*SET TASK*. Copy word for word every line of the entries from the one containing "Task: Click the 机器人测试 button" through the end of the entries, both ends included, and leave the pictures out.
## start DATA EXTRACT
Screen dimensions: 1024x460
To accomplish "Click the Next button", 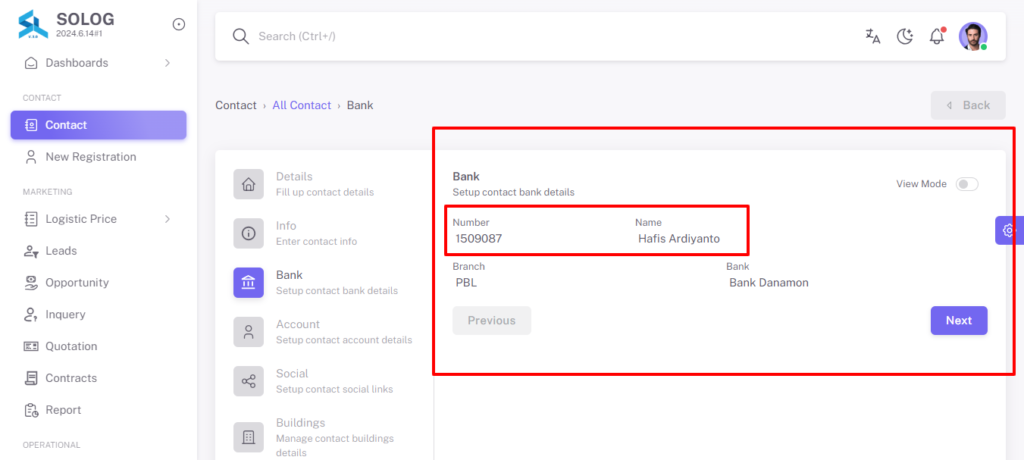I will point(959,321).
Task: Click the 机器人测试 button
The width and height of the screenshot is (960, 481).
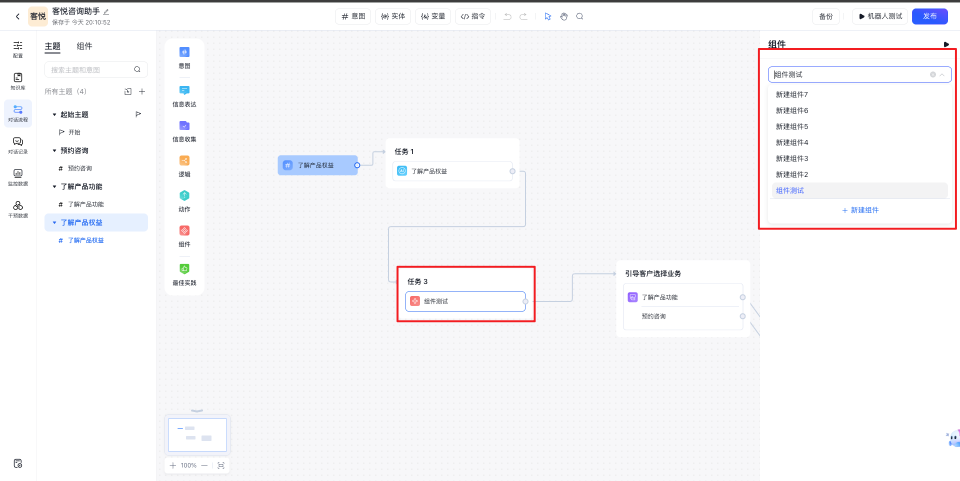Action: pyautogui.click(x=879, y=16)
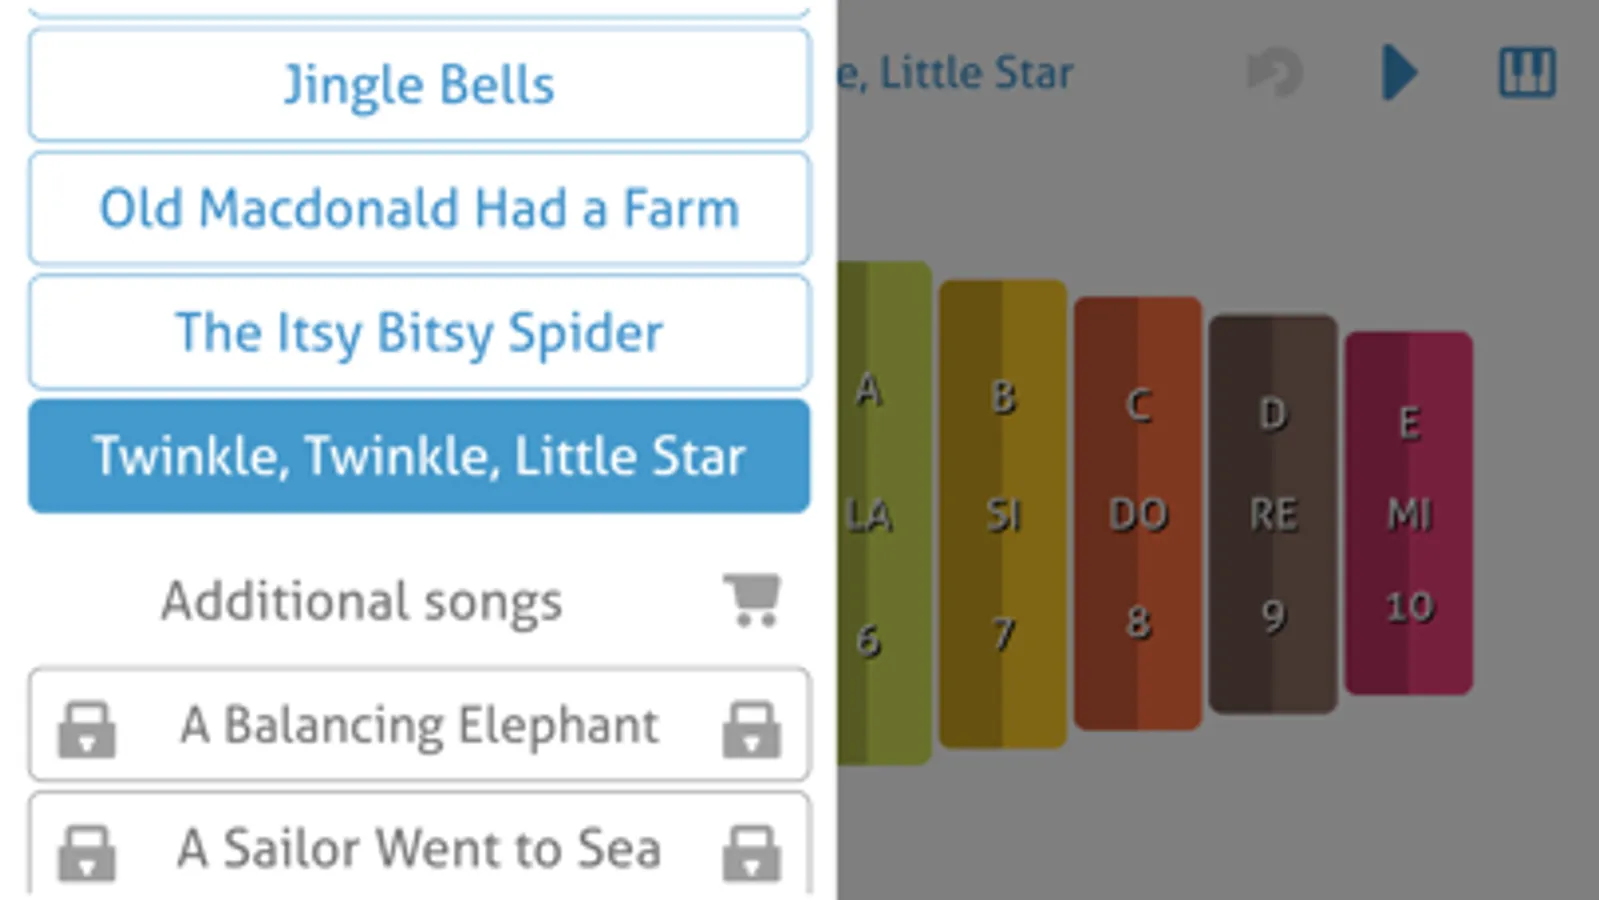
## end DATA EXTRACT
*COMPLETE ANSWER*.
Task: Click the 机器人测试 button
The width and height of the screenshot is (960, 481).
Action: pyautogui.click(x=879, y=16)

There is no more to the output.